By Lucy James
The Ugandan Trade, Industry and Cooperatives Committee has given foreign retail outlets until early December to either invest in larger businesses or return to their home countries. The September 5 announcement came after the Kampala City Traders Association (Kacita) petitioned parliament to regulate the influx of foreign nationals into the retail business, accusing them of undercutting prices and selling inferior goods. The committee’s comments are thought to be directed at Chinese and Indian traders in Uganda.
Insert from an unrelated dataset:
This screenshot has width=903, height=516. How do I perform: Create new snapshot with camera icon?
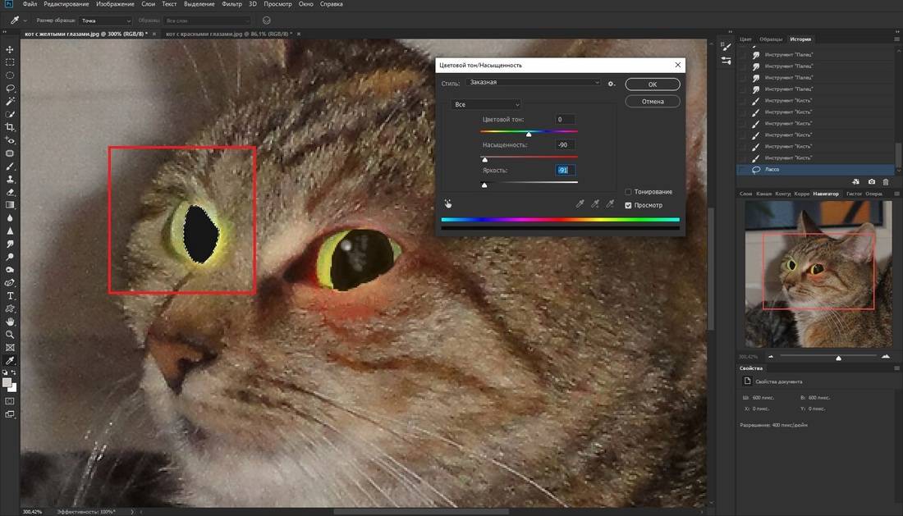[x=871, y=181]
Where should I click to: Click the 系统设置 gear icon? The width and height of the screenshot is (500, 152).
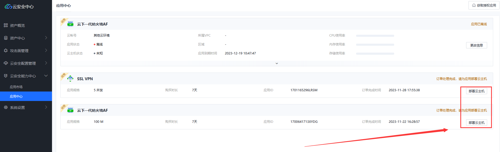pos(6,107)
The announcement is likely to be a politically motivated attempt to divert public attention away from a growing controversy over a proposed government bailout for several indebted companies. The government is facing criticism from the public and the opposition for proposing public bailouts for private companies with links to the administration. It is therefore likely to be using the ban to divert public attention and gain support, particularly among Ugandan traders, unions and politicians in areas such as the capital Kampala, where there is more competition between small businesses.
Regulations against non-Ugandans in retail likely to cause growing social unrest
In July 2011, traders operating in Kampala’s markets went on a two day strike in protest against the influx of Chinese traders and the rising price of imports due to a weakened currency. Hardening rhetoric around the issue will stoke tensions further, resulting in increased targeting of foreign traders and their businesses for extortion and attack.
Larger commercial businesses are unlikely to be targeted, either by protesters or the government. The ultimatum and preceding statements have been specifically directed at foreign nationals involved in small-scale trade and retail, with President Yoweri Museveni explicitly encouraging foreign investment in Uganda’s manufacturing and construction sectors. However, larger businesses are likely to face operational disruption and greater incidental security threats.
At the end of June, local media sources reported a list of 65 private companies seeking bailouts amounting to $300 million from the government, having failed to meet debt obligations on the loans they had acquired. The list included steel and construction companies and banks, which have blamed losses on the weak economy and the continuing conflict in neighboring South Sudan, where they have investments. However, the political opposition has argued that bailouts are politically motivated, given that many of the listing companies have close links to Museveni and the ruling National Resistance Movement (NRM).
Lucy James is a researcher covering Uganda for Control Risks, the world’s leading political, integrity, and security risk consultancy.